Associate Professor Ann Packman and her team were awarded a $140K ARC Discovery Project grant. She is working in collaboration with experts in stuttering in Australia and Hong Kong to uncover the linguistic triggers of stuttering in Cantonese. Despite decades of study, the cause of stuttering is still not well understood. Research in English has suggested that changes in emphasis from syllable to syllable can trigger individual moments of stuttering. However, Cantonese is very different from English, being a tonal and syllabic language. This project will yield new insight into the complex causality of this disabling condition.

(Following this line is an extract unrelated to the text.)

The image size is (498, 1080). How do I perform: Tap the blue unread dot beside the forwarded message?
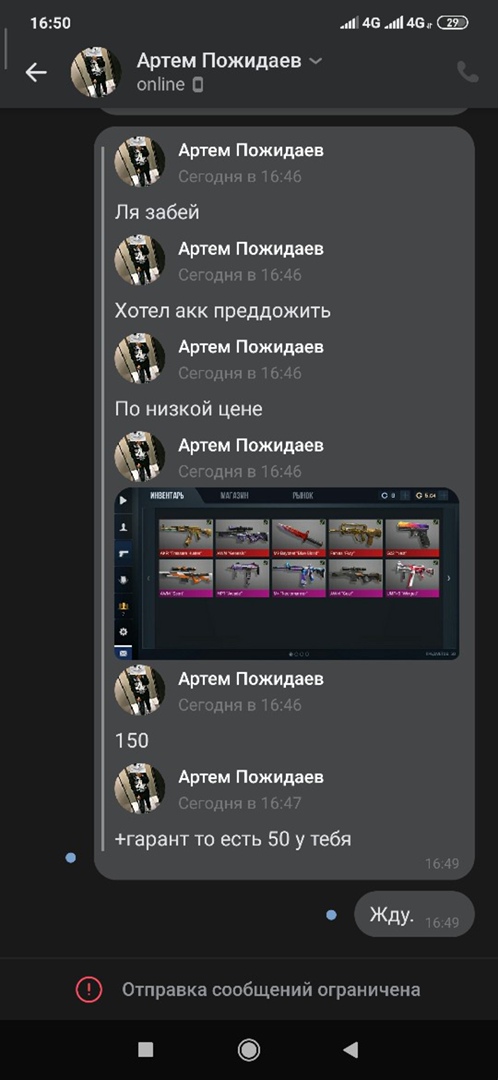[x=70, y=858]
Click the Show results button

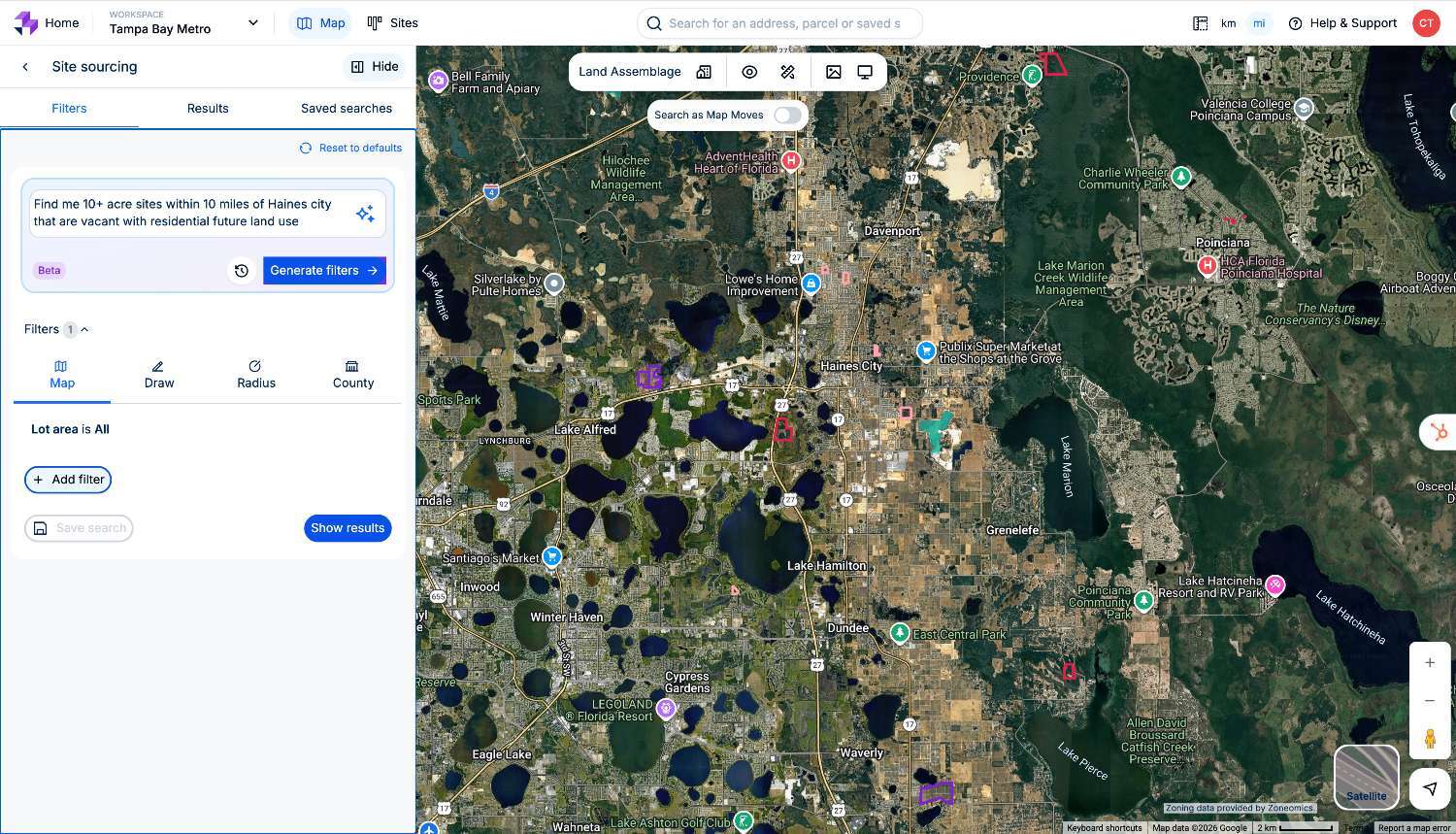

Professor Anita Bundy and her team received $510K in ARC Discovery Project funding to undertake a project which aims to demonstrate the effectiveness of simple, cost-effective programs for changing the way parents and teachers view manageable risk-taking for children with disabilities and increasing the level of responsibility that children take for their own actions. The well-being of all children with disabilities is at risk and the gap continues to widen. New programs, such as the National Disability Insurance Scheme, will place increasing demands on young people with disabilities. Such programming must begin early, by including children in an age-appropriate ways and simultaneously addressing the issues of adults who have the most significant influence: parents and teachers.

Doctor Kieron Rooney is partnering on an ARC Discovery Project grant of $480K to examine how what is learned about a flavour influences both short-term and long-term food consumption by rats and humans. Between-meal snacks and sweet drinks are major contributors to human obesity. Consumption of a food is greatly influenced by its flavour and the properties of flavours are largely learned. The results of this project will extend basic understanding of flavour learning in relation to obesity.

Professor Steven Meikle and Doctor Roger Bourne are part of a collaboration team awarded a $1.06M ARC Linkage Infrastructure, Equipment and Facilities grant to develop ultra-high resolution magnetic resonance imaging (MRI) system for physical applications. Ultra-high field magnetic resonance imaging provides unique high contrast images at previously inaccessible levels of resolution (<0.1mm). It non-invasively provides unprecedented information on chemical and biochemical processes including functional biological mechanisms. This infrastructure will take Australia to the forefront of magnetic resonance imaging capability. Outcomes will range from agricultural advances, higher performing batteries, and more effective cancer treatments.

Collaborating partners include Ingham Health Research Institute, Liverpool Hospital, Surgical Diagnostics Pty Ltd, the University of New England, the University of New South Wales, the University of South Australia, the University of Western Australia and the University of Western Sydney.

Congratulations also to Faculty of Health Sciences researchers involved in projects awarded funding by the NHMRC earlier this year:

Professor Lindy Clemson and the team including Associate Professor Karen Willis, Associate Professor Lynette Mackenzie, Doctor Mary Lam and Doctor Meryl Lovarini were awarded an NHMRC Partnership Project for Better Health grant worth $1.26M titled "Integrated SOLutions for sustainable fall preVEntion (iSOLVE )".

The following researchers were part of a collaborative team awarded an NHMRC Project grant:
Professor Lindy Clemson - Preventing Falls in Older People with Dementia
Doctor Emma Power and Professor Leanne Togher - Preventing depression and reducing the impact of aphasia in stroke patients and their caregivers
Doctor Annie McCluskey - Affordable technology to improve physical activity levels and mobility outcomes in rehabilitation
Professor Sharon Kilbreath - Studies on the effects of endogenous and exogenous opioids in modulating exercise-induced dyspnoea in people with chronic obstructive pulmonary disease (COPD)
Doctor Kieron Rooney - Exercise for the management of cannabis withdrawal in adults
Professor Maria Fiatarone Singh - Assessment of behaviour intervention to improve physical activity in patients with peripheral artery disease.